Task instructions
Copy out the data line by line exactly, from its start to the line bearing "You are a computer-use agent. The image size is (444, 667).", inclusive.

The records
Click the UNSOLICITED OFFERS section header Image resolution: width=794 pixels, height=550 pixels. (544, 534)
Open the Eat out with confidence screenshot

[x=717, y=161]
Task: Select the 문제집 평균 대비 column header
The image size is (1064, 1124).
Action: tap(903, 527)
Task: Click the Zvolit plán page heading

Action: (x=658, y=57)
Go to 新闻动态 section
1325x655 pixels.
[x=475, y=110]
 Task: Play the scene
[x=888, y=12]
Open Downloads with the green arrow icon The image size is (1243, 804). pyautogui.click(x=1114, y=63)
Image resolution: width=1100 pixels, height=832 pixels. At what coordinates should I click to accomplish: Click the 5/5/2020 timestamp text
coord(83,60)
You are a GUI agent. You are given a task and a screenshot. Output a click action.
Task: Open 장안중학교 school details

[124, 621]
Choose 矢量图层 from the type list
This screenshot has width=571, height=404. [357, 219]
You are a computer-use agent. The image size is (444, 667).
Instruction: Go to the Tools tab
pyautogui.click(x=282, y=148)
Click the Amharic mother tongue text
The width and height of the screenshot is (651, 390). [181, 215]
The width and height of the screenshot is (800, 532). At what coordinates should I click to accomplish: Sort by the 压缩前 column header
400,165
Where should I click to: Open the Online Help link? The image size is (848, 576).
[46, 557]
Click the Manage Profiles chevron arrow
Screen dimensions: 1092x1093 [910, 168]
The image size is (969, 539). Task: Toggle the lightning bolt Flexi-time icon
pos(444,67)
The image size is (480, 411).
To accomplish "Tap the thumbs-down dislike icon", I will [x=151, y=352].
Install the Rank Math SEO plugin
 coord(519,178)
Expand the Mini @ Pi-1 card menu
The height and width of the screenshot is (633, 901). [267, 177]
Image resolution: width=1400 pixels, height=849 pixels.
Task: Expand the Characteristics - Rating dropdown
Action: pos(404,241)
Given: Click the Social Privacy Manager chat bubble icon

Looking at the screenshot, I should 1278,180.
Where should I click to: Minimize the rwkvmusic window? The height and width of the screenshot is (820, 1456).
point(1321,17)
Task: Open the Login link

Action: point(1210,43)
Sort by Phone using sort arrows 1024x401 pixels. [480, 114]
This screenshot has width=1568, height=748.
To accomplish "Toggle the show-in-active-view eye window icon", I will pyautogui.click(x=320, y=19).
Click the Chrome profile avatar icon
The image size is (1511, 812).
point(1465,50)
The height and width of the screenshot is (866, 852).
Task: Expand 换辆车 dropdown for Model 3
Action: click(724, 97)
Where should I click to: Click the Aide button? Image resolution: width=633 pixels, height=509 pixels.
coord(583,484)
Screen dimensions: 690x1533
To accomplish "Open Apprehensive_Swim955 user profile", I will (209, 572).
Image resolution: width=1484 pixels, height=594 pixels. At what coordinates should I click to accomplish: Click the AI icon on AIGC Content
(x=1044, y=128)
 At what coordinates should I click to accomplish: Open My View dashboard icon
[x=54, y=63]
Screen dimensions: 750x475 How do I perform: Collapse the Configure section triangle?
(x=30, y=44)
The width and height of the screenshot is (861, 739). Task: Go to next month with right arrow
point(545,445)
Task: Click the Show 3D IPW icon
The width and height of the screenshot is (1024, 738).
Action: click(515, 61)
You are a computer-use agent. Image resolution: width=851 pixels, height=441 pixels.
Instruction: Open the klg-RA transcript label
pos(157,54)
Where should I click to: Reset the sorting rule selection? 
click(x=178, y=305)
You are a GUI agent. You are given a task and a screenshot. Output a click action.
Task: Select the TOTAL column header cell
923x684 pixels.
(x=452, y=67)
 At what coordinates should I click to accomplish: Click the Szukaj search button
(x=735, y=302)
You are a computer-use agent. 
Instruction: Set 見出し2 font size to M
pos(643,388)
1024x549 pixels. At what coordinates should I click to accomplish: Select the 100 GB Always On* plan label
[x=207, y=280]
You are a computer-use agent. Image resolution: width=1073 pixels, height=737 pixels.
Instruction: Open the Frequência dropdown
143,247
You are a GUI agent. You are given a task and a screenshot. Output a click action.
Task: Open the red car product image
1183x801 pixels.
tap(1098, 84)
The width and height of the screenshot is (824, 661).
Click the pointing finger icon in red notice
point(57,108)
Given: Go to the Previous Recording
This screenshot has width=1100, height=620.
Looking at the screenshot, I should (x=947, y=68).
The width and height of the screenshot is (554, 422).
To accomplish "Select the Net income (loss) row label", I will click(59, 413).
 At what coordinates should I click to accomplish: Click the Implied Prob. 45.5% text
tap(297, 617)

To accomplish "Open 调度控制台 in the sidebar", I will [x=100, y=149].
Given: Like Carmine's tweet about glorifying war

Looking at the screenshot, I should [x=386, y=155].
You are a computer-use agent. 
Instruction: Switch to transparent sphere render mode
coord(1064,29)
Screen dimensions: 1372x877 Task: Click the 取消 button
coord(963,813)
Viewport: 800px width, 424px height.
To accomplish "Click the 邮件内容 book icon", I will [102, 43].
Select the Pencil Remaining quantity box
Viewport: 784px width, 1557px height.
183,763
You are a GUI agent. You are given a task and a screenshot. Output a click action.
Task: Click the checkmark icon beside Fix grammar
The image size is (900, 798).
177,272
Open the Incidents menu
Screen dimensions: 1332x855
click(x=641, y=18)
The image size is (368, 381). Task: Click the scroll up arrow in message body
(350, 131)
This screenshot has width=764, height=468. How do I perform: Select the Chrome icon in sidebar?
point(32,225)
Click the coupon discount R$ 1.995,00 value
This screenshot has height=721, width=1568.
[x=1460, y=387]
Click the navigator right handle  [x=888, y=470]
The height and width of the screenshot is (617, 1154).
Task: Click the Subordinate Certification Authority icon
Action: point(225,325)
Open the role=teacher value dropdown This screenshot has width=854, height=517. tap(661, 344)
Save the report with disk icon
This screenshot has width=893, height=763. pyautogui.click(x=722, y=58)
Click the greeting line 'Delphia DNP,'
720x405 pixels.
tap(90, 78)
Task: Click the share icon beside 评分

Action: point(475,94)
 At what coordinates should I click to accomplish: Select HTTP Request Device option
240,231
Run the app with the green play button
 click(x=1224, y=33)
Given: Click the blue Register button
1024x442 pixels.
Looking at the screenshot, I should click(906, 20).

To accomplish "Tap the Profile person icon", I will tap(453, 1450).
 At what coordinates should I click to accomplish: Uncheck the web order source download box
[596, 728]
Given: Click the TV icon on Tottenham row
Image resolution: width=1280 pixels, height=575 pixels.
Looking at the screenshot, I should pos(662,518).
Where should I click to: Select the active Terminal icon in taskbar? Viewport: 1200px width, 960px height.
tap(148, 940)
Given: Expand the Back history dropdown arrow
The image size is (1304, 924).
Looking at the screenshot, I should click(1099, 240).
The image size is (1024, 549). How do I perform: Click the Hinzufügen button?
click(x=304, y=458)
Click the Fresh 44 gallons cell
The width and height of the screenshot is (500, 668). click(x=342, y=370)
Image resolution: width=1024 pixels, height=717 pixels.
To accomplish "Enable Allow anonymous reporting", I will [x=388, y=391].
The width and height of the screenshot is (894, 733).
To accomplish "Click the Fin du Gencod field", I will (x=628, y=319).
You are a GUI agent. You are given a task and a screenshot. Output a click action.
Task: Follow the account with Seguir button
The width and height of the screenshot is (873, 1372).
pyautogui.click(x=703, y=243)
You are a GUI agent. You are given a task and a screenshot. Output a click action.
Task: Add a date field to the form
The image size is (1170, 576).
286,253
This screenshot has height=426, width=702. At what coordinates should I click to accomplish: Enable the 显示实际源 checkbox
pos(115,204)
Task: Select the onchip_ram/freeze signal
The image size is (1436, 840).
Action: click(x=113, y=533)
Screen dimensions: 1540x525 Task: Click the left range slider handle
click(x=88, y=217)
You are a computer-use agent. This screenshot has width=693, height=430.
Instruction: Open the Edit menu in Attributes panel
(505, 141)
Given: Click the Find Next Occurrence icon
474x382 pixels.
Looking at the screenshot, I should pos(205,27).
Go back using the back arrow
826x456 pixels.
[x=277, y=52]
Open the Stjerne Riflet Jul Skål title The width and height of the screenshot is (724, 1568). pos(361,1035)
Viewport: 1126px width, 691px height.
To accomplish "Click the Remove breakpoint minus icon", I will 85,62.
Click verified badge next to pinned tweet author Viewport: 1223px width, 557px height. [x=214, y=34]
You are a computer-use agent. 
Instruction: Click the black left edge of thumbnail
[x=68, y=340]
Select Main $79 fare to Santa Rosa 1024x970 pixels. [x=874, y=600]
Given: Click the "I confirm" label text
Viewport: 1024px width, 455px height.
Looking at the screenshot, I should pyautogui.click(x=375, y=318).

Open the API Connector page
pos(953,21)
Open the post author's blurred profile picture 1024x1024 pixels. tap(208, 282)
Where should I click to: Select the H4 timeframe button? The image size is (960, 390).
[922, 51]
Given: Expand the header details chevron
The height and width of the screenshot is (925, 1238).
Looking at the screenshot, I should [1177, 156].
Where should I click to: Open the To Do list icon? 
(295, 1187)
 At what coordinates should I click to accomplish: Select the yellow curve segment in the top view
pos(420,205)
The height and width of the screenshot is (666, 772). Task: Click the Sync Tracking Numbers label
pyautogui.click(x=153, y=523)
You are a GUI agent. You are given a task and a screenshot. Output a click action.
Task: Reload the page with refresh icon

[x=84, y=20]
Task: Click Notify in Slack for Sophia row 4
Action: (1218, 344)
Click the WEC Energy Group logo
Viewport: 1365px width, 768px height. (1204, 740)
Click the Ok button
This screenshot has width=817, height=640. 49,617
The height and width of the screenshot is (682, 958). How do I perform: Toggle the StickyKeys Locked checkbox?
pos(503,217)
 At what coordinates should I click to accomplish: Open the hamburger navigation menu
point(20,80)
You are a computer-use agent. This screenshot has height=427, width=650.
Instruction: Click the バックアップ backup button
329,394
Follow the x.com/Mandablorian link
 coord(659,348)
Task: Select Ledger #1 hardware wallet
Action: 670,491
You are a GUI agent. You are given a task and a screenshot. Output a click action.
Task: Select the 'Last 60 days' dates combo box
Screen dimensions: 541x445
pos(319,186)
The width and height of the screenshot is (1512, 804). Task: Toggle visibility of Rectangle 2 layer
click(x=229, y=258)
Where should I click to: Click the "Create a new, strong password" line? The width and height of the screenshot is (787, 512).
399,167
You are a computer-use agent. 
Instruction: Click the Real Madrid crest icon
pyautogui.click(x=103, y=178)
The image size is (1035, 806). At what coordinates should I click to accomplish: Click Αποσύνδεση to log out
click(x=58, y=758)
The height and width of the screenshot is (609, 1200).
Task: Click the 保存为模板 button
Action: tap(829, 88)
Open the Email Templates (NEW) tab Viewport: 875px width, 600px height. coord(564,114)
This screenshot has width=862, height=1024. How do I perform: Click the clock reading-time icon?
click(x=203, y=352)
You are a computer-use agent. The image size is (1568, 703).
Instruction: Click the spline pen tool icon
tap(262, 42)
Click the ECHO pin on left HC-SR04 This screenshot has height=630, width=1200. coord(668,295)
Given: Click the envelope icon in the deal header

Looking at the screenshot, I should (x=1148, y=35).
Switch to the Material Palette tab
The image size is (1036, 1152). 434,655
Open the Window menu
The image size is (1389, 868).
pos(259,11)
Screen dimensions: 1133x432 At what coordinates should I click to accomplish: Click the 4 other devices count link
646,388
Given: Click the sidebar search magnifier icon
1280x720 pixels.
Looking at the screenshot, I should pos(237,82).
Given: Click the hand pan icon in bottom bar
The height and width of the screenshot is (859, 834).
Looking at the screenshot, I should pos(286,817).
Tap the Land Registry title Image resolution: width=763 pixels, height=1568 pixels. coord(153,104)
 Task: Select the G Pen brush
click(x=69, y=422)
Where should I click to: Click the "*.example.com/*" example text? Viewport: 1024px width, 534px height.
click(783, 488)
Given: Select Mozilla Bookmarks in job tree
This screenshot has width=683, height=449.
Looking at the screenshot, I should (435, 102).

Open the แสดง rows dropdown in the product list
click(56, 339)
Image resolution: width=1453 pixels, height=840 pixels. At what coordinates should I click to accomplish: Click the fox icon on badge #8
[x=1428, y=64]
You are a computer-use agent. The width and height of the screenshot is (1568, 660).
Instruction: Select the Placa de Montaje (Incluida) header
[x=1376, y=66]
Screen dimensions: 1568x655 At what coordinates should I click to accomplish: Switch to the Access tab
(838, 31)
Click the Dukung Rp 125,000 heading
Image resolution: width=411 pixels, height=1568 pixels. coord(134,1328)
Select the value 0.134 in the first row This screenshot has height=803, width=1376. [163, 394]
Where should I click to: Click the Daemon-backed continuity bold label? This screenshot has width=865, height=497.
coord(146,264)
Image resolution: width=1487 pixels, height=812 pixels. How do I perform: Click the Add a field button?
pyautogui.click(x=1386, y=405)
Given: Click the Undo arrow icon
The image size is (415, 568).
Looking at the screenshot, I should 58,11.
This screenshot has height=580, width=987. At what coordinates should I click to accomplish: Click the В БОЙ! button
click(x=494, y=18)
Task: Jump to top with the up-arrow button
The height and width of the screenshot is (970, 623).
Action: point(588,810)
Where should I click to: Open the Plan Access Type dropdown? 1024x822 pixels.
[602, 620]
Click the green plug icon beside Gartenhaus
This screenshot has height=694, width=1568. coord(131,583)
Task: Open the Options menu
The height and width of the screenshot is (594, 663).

Exercise result
Click the UNSOLICITED OFFERS section header Image resolution: width=794 pixels, height=550 pixels. (544, 534)
Open the Eat out with confidence screenshot

[x=717, y=161]
Task: Select the 문제집 평균 대비 column header
The image size is (1064, 1124).
Action: tap(903, 527)
Task: Click the Zvolit plán page heading

Action: (x=658, y=57)
Go to 新闻动态 section
1325x655 pixels.
[x=475, y=110]
 Task: Play the scene
[x=888, y=12]
Open Downloads with the green arrow icon The image size is (1243, 804). pyautogui.click(x=1114, y=63)
Image resolution: width=1100 pixels, height=832 pixels. At what coordinates should I click to accomplish: Click the 5/5/2020 timestamp text
coord(83,60)
You are a GUI agent. You are given a task and a screenshot. Output a click action.
Task: Open 장안중학교 school details

[124, 621]
Choose 矢量图层 from the type list
This screenshot has width=571, height=404. [357, 219]
You are a computer-use agent. The image size is (444, 667).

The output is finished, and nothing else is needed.